Mum's Classic Pooris

Updated: May 21, 2020

I started this food blog to learn, share and document my mum's recipes, memories and bits of our Indian-Fijian culture for myself and future generations. Aside from that, I wanted to showcase our food which is simple, nutritious, delicious and was the basic sustenance for our sugarcane farming community. However, in light of today's crisis, it seems a bit insensitive to talk about food when so many people are struggling with food insecurity, unemployment, lack of access to proper foods and many other uncertainties. On the other hand, food, memories, culture and kinship are what holds the fabric of society together. That is what is common among us all and what connects us. After starting this blog, I am realizing more than ever how connected we are and that perhaps food can be the bridge to understanding/helping someone who appears slightly different from us. Recently, I discovered this hashtag #foodpeoplearethebestpeople. While I did not create this, when I searched for this phrase for one of my social media posts, I was delighted to discover that it already existed and that other people thought similarly. Food people really are the best people. Food is the basic common ground we all have and our love and need for food will always connect us no matter where we are in the world. I honestly believe that if you love food and feeding people, you cannot hate people. So perhaps, now more than ever, we need to talk about food, feeding each other and all the things that connect us as humans. Thus, I will keep on blogging.
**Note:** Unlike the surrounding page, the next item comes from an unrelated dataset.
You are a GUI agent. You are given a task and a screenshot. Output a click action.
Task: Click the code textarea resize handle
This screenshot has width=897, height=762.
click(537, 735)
Today's recipe is a relatively simple flatbread recipe. Flatbreads are such a common food item in all cultures that it seems fitting to write about it in this post. I am writing about classic pooris today. It is another one of our puffy flatbreads. So poori much like our rotis is a puffed flatbread which seems like an oxymoron. Puffed flatbread. Oxymoron, right? But that is exactly what it is. Both pooris and rotis have to be puffed during cooking and they sort of deflate afterwards so we eat them as flatbreads. They do not require yeast for puffing which I think is extremely useful in today's world where yeast is a highly sought-after commodity. No really. The regular grocery stores here are out of yeast. My parents finally found some yeast in the Indian grocery store last week (I like to bake). They were limiting purchases of it on top of that so my parents were only able to get three small packets of yeast (individual packets). Anyways, pooris and rotis form air pockets naturally during the cooking process. I don’t know the science behind this. I intend to find out! Or if someone knows, please let me know!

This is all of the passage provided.